- Task goal:
Print out the full material below, exact in every line, with no images included.

- Given records:
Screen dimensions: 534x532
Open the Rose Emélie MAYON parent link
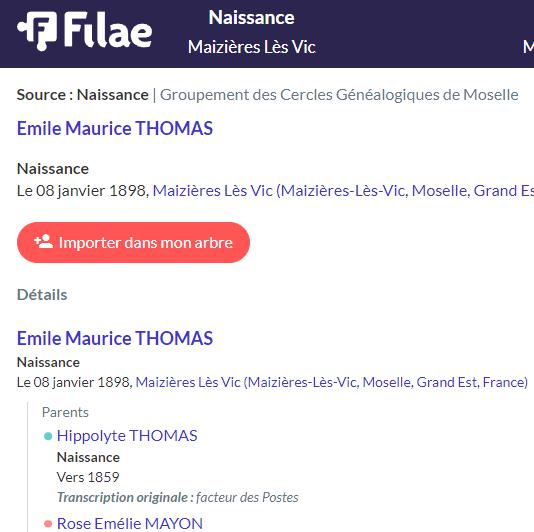(x=130, y=523)
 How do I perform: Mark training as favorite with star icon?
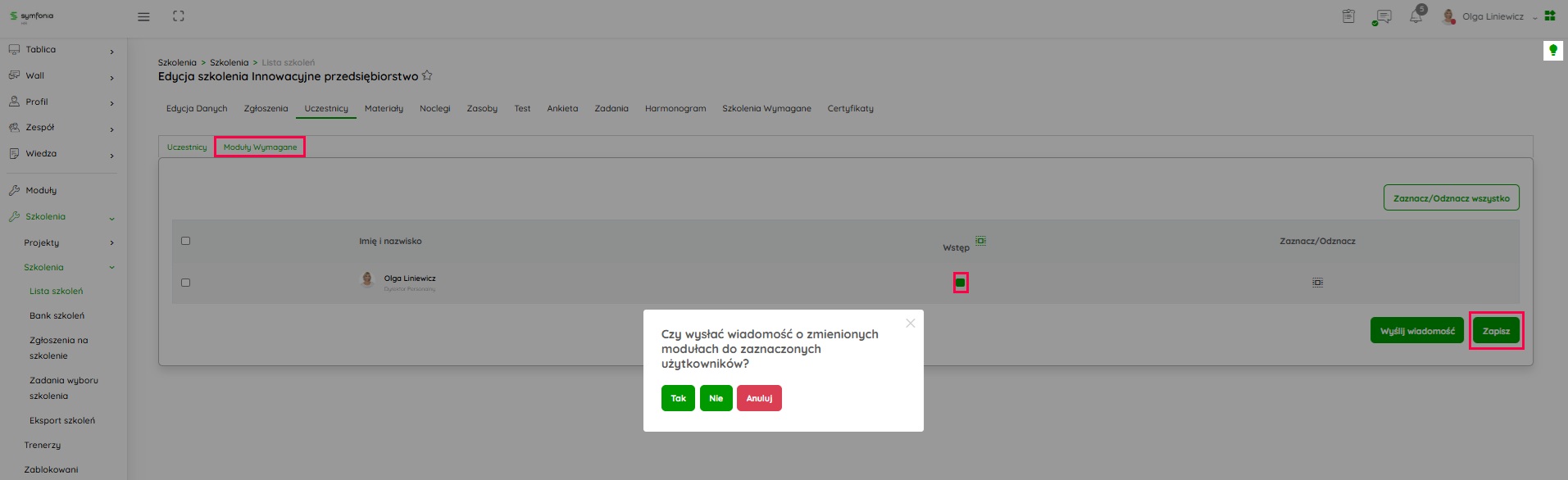pos(427,76)
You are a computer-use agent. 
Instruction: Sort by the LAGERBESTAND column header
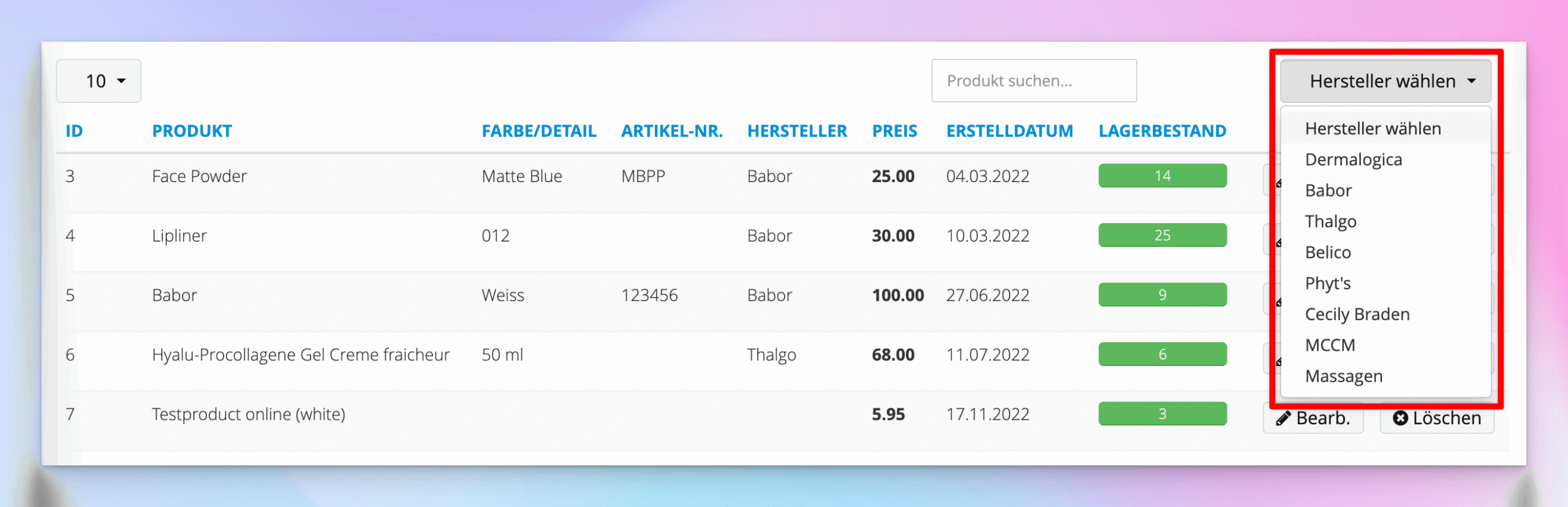click(1162, 131)
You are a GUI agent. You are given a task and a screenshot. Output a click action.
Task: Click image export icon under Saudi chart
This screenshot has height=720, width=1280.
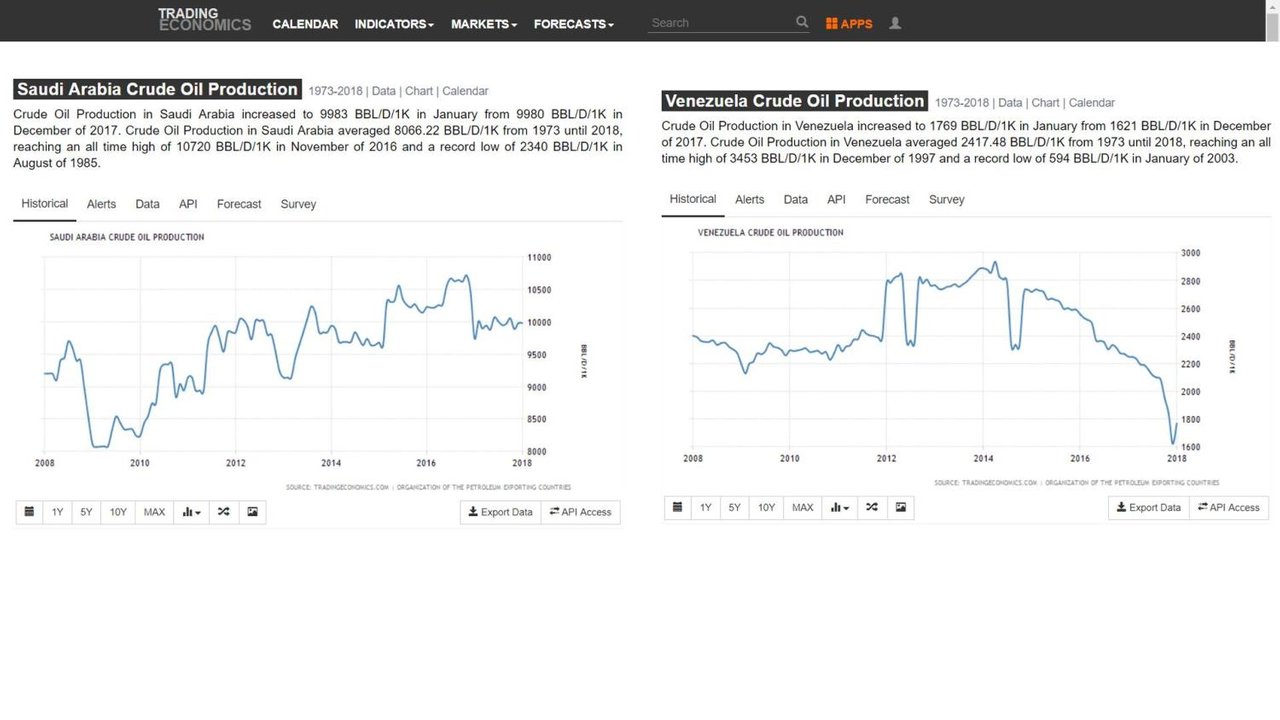[x=252, y=512]
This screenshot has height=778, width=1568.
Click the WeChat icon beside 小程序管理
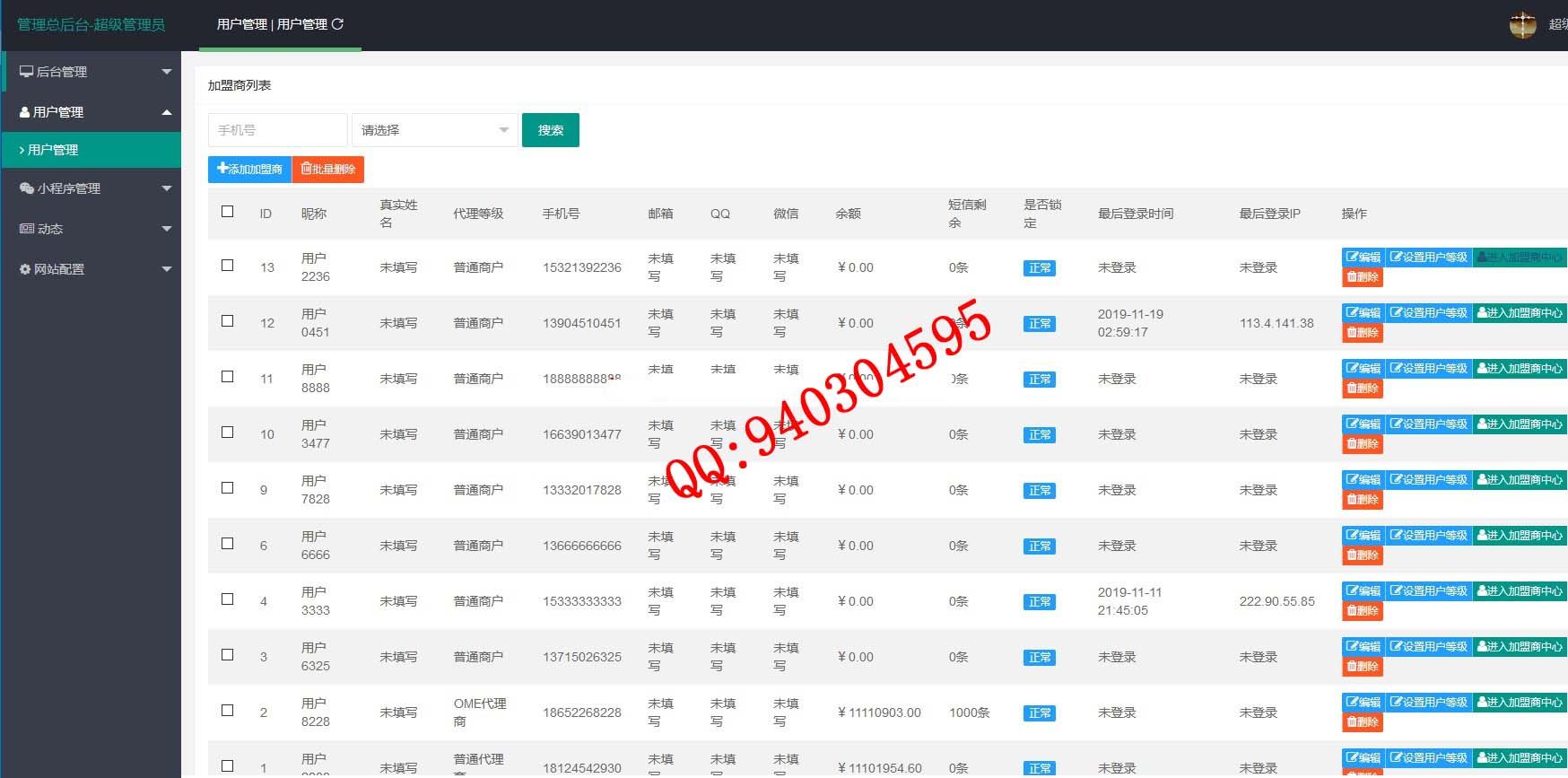coord(26,188)
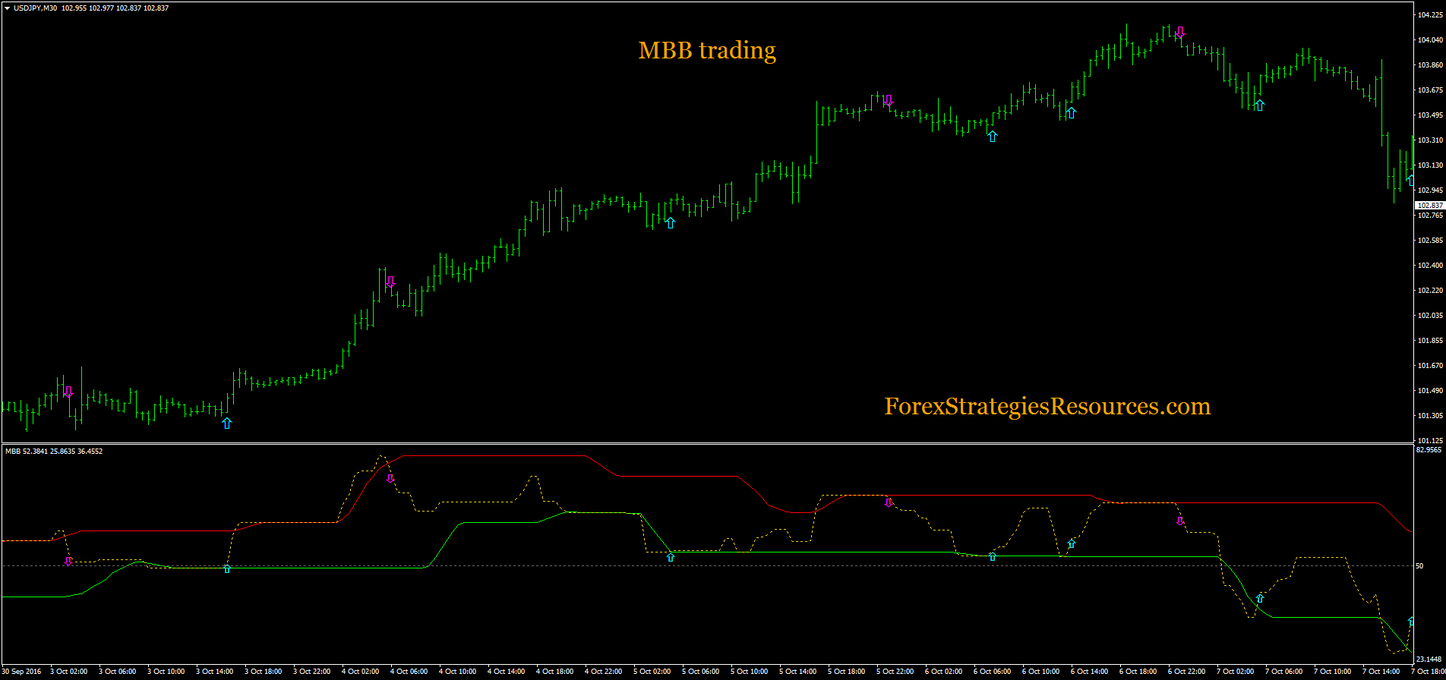1446x680 pixels.
Task: Click the MBB trading title text
Action: pyautogui.click(x=707, y=50)
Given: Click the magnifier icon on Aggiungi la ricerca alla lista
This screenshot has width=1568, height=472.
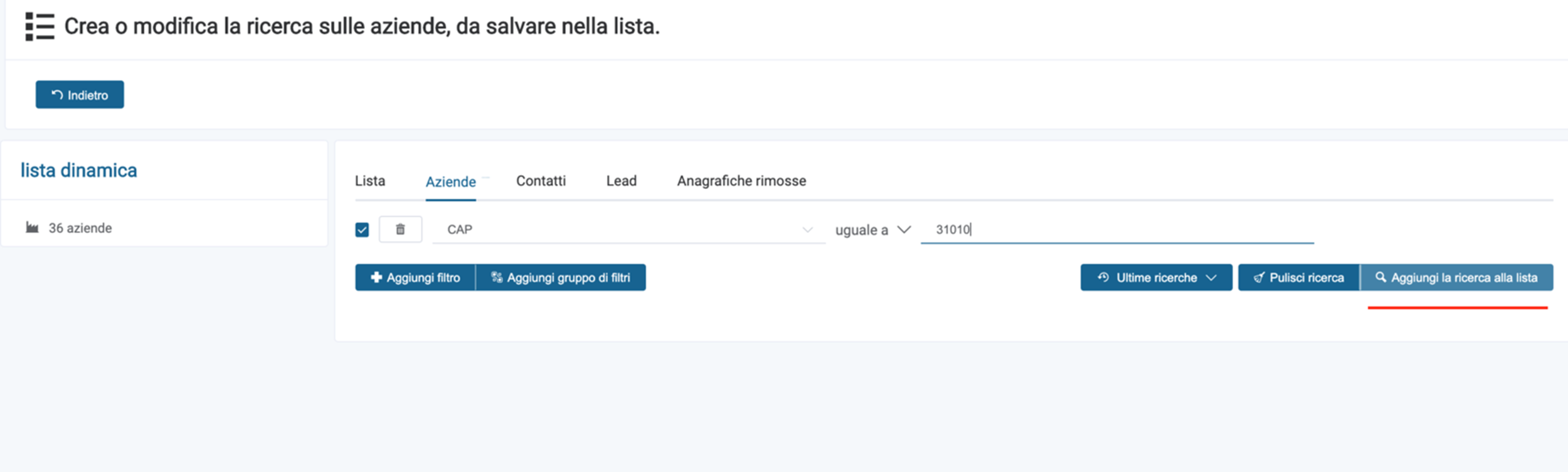Looking at the screenshot, I should [x=1380, y=277].
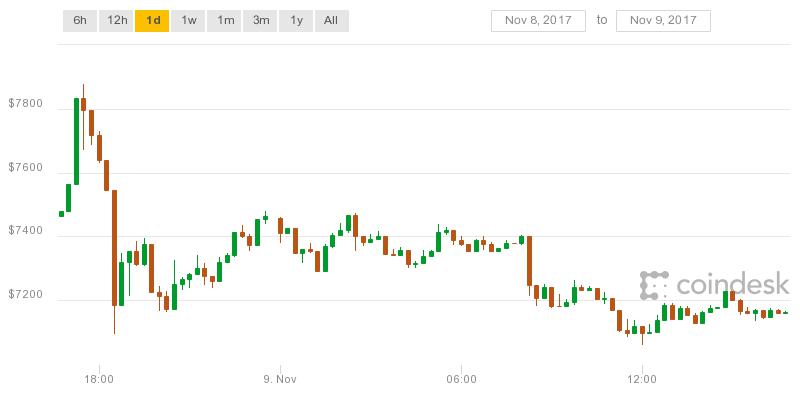Choose the 1m time range
This screenshot has height=400, width=800.
pos(225,20)
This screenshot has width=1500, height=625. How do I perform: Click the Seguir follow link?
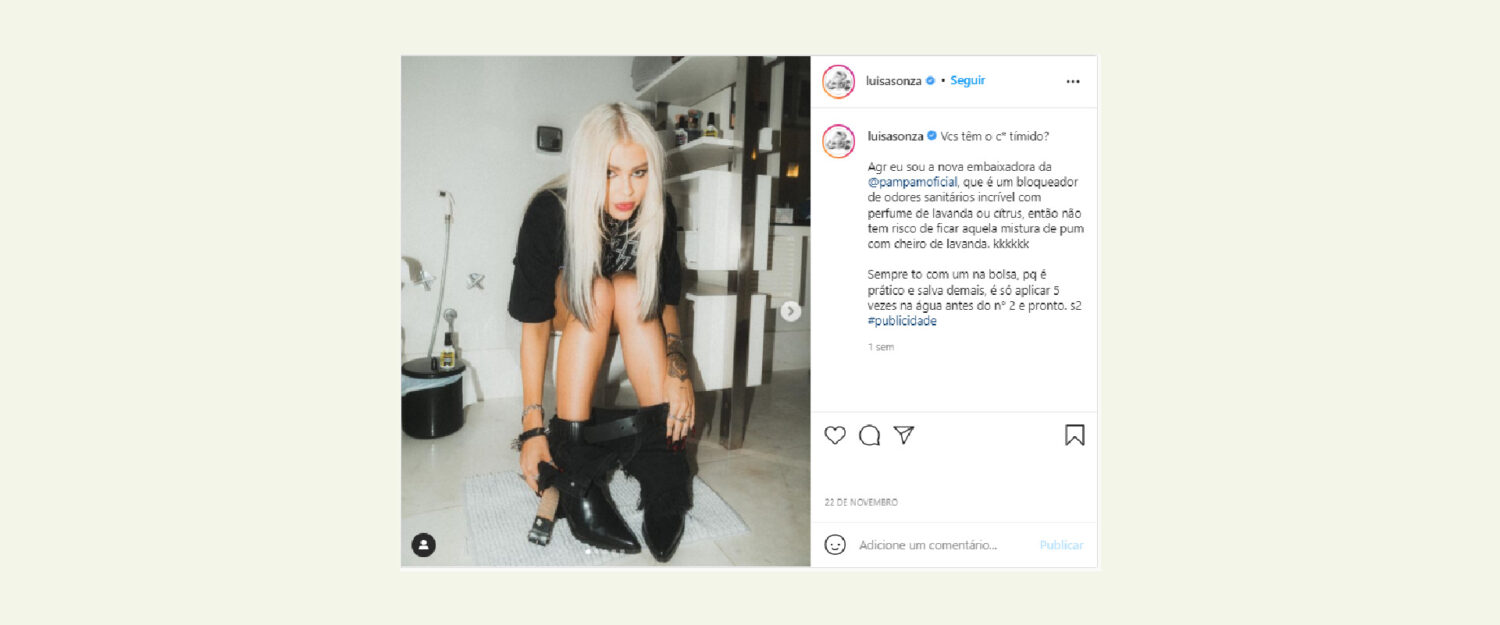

- Response area:
Screen dimensions: 534x532
Open the Rose Emélie MAYON parent link
(x=130, y=523)
 How do I perform: Mark training as favorite with star icon?
pos(427,76)
You are a computer-use agent. 
Instruction: Sort by the LAGERBESTAND column header
click(1162, 131)
You are a GUI agent. You are given a task and a screenshot. Output a click action.
Task: Click image export icon under Saudi chart
This screenshot has height=720, width=1280.
[x=252, y=512]
This screenshot has height=778, width=1568.
Click the WeChat icon beside 小程序管理
coord(26,188)
1446x680 pixels.
Task: Click the MBB trading title text
Action: pyautogui.click(x=707, y=50)
Given: Click the magnifier icon on Aggiungi la ricerca alla lista
This screenshot has width=1568, height=472.
Looking at the screenshot, I should [x=1380, y=277].
Choose the 1m time range
This screenshot has height=400, width=800.
pos(225,20)
This screenshot has width=1500, height=625. How do I perform: Click the Seguir follow link?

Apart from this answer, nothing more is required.